++++ Data listing ++++
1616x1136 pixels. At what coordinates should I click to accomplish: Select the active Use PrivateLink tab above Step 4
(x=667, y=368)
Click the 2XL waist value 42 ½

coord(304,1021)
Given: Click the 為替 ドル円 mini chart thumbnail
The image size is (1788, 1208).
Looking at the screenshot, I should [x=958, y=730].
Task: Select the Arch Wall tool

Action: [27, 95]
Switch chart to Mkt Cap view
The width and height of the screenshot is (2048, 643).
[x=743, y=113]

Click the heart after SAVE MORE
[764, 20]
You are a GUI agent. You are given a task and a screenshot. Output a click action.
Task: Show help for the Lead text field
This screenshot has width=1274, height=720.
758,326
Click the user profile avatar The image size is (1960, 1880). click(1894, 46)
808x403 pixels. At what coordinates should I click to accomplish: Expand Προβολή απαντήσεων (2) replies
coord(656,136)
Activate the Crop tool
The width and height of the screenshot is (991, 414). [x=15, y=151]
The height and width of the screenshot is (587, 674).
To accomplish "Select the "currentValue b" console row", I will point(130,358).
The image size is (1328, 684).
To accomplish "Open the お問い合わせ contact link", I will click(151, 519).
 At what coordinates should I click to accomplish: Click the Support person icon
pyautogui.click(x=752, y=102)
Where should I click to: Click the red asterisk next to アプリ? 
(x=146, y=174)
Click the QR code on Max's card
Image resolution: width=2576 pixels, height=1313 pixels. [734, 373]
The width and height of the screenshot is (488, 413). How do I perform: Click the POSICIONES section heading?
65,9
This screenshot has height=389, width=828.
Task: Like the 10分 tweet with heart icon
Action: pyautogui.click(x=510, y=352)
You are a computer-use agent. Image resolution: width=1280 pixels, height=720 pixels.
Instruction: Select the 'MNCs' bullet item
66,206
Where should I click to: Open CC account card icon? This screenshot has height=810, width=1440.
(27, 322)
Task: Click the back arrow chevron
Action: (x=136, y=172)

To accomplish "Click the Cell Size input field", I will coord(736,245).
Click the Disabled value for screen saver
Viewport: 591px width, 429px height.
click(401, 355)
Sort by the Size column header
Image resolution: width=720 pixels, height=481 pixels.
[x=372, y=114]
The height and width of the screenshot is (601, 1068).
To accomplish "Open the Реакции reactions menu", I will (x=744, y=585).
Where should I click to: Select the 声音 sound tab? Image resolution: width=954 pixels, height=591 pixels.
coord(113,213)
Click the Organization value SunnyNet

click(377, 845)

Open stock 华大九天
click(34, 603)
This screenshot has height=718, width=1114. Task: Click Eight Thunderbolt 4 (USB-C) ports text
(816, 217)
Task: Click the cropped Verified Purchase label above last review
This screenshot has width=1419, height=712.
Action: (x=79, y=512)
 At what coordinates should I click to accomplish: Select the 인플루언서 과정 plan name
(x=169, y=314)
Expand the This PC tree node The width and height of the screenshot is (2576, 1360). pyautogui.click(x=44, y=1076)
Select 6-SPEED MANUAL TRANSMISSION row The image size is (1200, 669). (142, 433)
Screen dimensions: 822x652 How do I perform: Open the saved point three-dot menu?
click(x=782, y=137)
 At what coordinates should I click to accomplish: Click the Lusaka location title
++++
Set problem: Rewrite all of the records above as a numbered list, one line per item, leaving out the blank lines.

Completed task:
1. 1616x1136 pixels. At what coordinates should I click to accomplish: Select the active Use PrivateLink tab above Step 4
2. (x=667, y=368)
3. Click the 2XL waist value 42 ½
4. coord(304,1021)
5. Given: Click the 為替 ドル円 mini chart thumbnail
6. The image size is (1788, 1208).
7. Looking at the screenshot, I should [x=958, y=730].
8. Task: Select the Arch Wall tool
9. Action: [27, 95]
10. Switch chart to Mkt Cap view
11. The width and height of the screenshot is (2048, 643).
12. [x=743, y=113]
13. Click the heart after SAVE MORE
14. [764, 20]
15. You are a GUI agent. You are given a task and a screenshot. Output a click action.
16. Task: Show help for the Lead text field
17. This screenshot has width=1274, height=720.
18. 758,326
19. Click the user profile avatar The image size is (1960, 1880). click(1894, 46)
20. 808x403 pixels. At what coordinates should I click to accomplish: Expand Προβολή απαντήσεων (2) replies
21. coord(656,136)
22. Activate the Crop tool
23. The width and height of the screenshot is (991, 414). [x=15, y=151]
24. The height and width of the screenshot is (587, 674).
25. To accomplish "Select the "currentValue b" console row", I will point(130,358).
26. The image size is (1328, 684).
27. To accomplish "Open the お問い合わせ contact link", I will click(151, 519).
28.  At what coordinates should I click to accomplish: Click the Support person icon
29. pyautogui.click(x=752, y=102)
30. Where should I click to: Click the red asterisk next to アプリ? 
31. (x=146, y=174)
32. Click the QR code on Max's card
33. Image resolution: width=2576 pixels, height=1313 pixels. [734, 373]
34. The width and height of the screenshot is (488, 413). How do I perform: Click the POSICIONES section heading?
35. 65,9
36. This screenshot has height=389, width=828.
37. Task: Like the 10分 tweet with heart icon
38. Action: pyautogui.click(x=510, y=352)
39. You are a computer-use agent. Image resolution: width=1280 pixels, height=720 pixels.
40. Instruction: Select the 'MNCs' bullet item
41. 66,206
42. Where should I click to: Open CC account card icon? This screenshot has height=810, width=1440.
43. (27, 322)
44. Task: Click the back arrow chevron
45. Action: (x=136, y=172)
46. To accomplish "Click the Cell Size input field", I will coord(736,245).
47. Click the Disabled value for screen saver
48. Viewport: 591px width, 429px height.
49. click(401, 355)
50. Sort by the Size column header
51. Image resolution: width=720 pixels, height=481 pixels.
52. [x=372, y=114]
53. The height and width of the screenshot is (601, 1068).
54. To accomplish "Open the Реакции reactions menu", I will (x=744, y=585).
55. Where should I click to: Select the 声音 sound tab? Image resolution: width=954 pixels, height=591 pixels.
56. coord(113,213)
57. Click the Organization value SunnyNet
58. click(377, 845)
59. Open stock 华大九天
60. click(34, 603)
61. This screenshot has height=718, width=1114. Task: Click Eight Thunderbolt 4 (USB-C) ports text
62. (816, 217)
63. Task: Click the cropped Verified Purchase label above last review
64. This screenshot has width=1419, height=712.
65. Action: (x=79, y=512)
66.  At what coordinates should I click to accomplish: Select the 인플루언서 과정 plan name
67. (x=169, y=314)
68. Expand the This PC tree node The width and height of the screenshot is (2576, 1360). pyautogui.click(x=44, y=1076)
69. Select 6-SPEED MANUAL TRANSMISSION row The image size is (1200, 669). (142, 433)
70. Screen dimensions: 822x652 How do I perform: Open the saved point three-dot menu?
71. click(x=782, y=137)
72.  At what coordinates should I click to accomplish: Click the Lusaka location title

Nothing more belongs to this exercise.